(Einige Zeilen)
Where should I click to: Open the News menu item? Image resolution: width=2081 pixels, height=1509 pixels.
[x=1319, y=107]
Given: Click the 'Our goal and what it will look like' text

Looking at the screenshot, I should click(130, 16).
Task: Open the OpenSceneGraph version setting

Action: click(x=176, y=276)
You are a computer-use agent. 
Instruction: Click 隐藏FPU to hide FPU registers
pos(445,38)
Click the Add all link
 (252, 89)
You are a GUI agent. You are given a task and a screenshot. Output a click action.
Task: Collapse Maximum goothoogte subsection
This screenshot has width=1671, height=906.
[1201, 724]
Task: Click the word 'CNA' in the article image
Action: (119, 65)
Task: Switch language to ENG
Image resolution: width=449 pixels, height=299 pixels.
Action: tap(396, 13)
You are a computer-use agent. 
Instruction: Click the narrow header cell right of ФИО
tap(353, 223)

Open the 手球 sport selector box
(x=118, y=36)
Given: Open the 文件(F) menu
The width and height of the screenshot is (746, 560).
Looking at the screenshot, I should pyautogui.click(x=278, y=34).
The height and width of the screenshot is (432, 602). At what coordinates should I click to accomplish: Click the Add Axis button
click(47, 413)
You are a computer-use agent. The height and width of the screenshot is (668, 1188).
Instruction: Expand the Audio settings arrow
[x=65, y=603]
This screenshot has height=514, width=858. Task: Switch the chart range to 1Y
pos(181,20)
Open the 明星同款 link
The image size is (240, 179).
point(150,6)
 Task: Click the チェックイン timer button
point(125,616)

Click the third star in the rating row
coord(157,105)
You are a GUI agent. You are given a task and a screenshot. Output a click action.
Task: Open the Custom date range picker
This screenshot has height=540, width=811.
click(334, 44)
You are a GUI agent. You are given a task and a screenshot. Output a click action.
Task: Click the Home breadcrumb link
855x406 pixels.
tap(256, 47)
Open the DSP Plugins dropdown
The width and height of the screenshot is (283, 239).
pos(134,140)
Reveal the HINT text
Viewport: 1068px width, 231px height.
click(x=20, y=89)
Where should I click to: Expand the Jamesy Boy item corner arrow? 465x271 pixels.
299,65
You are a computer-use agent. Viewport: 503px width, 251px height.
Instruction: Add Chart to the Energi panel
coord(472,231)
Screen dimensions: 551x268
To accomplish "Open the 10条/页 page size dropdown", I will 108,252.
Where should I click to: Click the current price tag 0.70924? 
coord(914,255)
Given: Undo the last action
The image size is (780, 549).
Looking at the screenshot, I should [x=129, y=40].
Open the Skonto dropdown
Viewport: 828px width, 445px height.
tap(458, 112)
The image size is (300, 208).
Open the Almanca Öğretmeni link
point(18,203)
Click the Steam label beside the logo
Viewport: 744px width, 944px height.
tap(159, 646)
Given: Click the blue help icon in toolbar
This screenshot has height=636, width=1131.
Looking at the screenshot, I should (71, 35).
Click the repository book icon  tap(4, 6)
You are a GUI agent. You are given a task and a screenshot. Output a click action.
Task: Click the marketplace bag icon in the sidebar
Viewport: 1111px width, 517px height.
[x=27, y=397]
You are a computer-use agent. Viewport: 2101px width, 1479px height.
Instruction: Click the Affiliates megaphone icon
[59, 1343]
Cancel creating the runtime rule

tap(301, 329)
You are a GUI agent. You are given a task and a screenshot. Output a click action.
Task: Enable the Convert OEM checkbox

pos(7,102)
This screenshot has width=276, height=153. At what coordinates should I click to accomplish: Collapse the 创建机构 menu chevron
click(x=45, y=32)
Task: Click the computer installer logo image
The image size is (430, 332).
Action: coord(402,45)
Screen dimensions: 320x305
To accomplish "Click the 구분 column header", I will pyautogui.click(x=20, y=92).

◆ AUFGABE
Gib alle Zeilen oben noch einmal aus und ersetze dabei jedes „GUI agent“ durch „interface agent“. Alles andere bleibt unverändert.

◆ ERGEBNIS
Where should I click to: Open the News menu item? Image resolution: width=2081 pixels, height=1509 pixels.
[x=1319, y=107]
Given: Click the 'Our goal and what it will look like' text

Looking at the screenshot, I should click(130, 16).
Task: Open the OpenSceneGraph version setting

Action: click(x=176, y=276)
You are a computer-use agent. 
Instruction: Click 隐藏FPU to hide FPU registers
pos(445,38)
Click the Add all link
 (252, 89)
You are a interface agent. You are given a task and a screenshot. Output a click action.
Task: Collapse Maximum goothoogte subsection
This screenshot has width=1671, height=906.
[1201, 724]
Task: Click the word 'CNA' in the article image
Action: (119, 65)
Task: Switch language to ENG
Image resolution: width=449 pixels, height=299 pixels.
Action: tap(396, 13)
You are a computer-use agent. 
Instruction: Click the narrow header cell right of ФИО
tap(353, 223)

Open the 手球 sport selector box
(x=118, y=36)
Given: Open the 文件(F) menu
The width and height of the screenshot is (746, 560).
Looking at the screenshot, I should pyautogui.click(x=278, y=34).
The height and width of the screenshot is (432, 602). At what coordinates should I click to accomplish: Click the Add Axis button
click(47, 413)
You are a computer-use agent. The height and width of the screenshot is (668, 1188).
Instruction: Expand the Audio settings arrow
[x=65, y=603]
This screenshot has height=514, width=858. Task: Switch the chart range to 1Y
pos(181,20)
Open the 明星同款 link
The image size is (240, 179).
point(150,6)
 Task: Click the チェックイン timer button
point(125,616)

Click the third star in the rating row
coord(157,105)
You are a interface agent. You are given a task and a screenshot. Output a click action.
Task: Open the Custom date range picker
This screenshot has height=540, width=811.
click(334, 44)
You are a interface agent. You are given a task and a screenshot. Output a click action.
Task: Click the Home breadcrumb link
855x406 pixels.
tap(256, 47)
Open the DSP Plugins dropdown
The width and height of the screenshot is (283, 239).
pos(134,140)
Reveal the HINT text
Viewport: 1068px width, 231px height.
click(x=20, y=89)
Where should I click to: Expand the Jamesy Boy item corner arrow? 465x271 pixels.
299,65
You are a computer-use agent. Viewport: 503px width, 251px height.
Instruction: Add Chart to the Energi panel
coord(472,231)
Screen dimensions: 551x268
To accomplish "Open the 10条/页 page size dropdown", I will 108,252.
Where should I click to: Click the current price tag 0.70924? 
coord(914,255)
Given: Undo the last action
The image size is (780, 549).
Looking at the screenshot, I should [x=129, y=40].
Open the Skonto dropdown
Viewport: 828px width, 445px height.
tap(458, 112)
The image size is (300, 208).
Open the Almanca Öğretmeni link
point(18,203)
Click the Steam label beside the logo
Viewport: 744px width, 944px height.
tap(159, 646)
Given: Click the blue help icon in toolbar
This screenshot has height=636, width=1131.
Looking at the screenshot, I should (71, 35).
Click the repository book icon  tap(4, 6)
You are a interface agent. You are given a task and a screenshot. Output a click action.
Task: Click the marketplace bag icon in the sidebar
Viewport: 1111px width, 517px height.
[x=27, y=397]
You are a computer-use agent. Viewport: 2101px width, 1479px height.
Instruction: Click the Affiliates megaphone icon
[59, 1343]
Cancel creating the runtime rule

tap(301, 329)
You are a interface agent. You are given a task and a screenshot. Output a click action.
Task: Enable the Convert OEM checkbox

pos(7,102)
This screenshot has width=276, height=153. At what coordinates should I click to accomplish: Collapse the 创建机构 menu chevron
click(x=45, y=32)
Task: Click the computer installer logo image
The image size is (430, 332).
Action: coord(402,45)
Screen dimensions: 320x305
To accomplish "Click the 구분 column header", I will pyautogui.click(x=20, y=92).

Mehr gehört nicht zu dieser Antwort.